*What the exercise asks*.
All lines below containing "name" are to be listed.

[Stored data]
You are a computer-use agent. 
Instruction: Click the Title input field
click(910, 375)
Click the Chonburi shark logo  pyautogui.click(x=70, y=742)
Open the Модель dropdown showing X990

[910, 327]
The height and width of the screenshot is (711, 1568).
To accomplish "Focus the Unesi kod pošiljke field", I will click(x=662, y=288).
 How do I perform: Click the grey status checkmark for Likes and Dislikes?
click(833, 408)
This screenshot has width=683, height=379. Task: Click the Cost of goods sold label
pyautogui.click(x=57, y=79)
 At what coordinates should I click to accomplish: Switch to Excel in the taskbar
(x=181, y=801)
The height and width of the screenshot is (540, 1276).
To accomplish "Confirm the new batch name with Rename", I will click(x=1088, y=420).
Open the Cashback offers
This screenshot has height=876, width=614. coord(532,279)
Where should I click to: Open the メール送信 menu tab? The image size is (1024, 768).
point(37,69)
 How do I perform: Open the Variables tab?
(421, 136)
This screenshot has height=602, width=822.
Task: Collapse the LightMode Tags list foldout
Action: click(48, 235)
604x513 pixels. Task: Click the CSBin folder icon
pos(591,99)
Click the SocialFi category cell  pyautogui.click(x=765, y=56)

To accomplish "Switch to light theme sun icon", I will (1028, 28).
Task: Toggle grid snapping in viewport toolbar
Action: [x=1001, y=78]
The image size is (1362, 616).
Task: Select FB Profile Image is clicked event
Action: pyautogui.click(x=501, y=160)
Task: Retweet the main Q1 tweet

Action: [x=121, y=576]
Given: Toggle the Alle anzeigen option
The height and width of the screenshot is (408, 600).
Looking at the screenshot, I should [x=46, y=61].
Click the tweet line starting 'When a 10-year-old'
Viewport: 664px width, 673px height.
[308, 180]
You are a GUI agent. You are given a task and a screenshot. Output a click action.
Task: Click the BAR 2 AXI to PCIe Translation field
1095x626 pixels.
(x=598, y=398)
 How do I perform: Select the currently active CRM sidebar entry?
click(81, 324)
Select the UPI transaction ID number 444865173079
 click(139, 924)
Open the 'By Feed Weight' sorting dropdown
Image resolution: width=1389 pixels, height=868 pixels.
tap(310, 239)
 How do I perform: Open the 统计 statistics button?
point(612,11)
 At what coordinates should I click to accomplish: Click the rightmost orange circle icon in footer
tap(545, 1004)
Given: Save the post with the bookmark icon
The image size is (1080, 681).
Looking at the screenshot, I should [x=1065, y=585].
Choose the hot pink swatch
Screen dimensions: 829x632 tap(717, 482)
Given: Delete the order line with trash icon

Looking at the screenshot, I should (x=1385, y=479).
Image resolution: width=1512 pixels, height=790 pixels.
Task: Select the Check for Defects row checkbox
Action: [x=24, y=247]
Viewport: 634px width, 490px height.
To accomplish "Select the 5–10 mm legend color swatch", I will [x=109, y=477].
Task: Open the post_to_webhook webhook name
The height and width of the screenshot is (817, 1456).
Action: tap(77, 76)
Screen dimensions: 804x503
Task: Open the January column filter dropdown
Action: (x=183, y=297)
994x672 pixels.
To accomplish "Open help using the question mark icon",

*Written answer*.
To accomplish "Confirm the new batch name with Rename", I will click(x=1088, y=420).
Task: Open the post_to_webhook webhook name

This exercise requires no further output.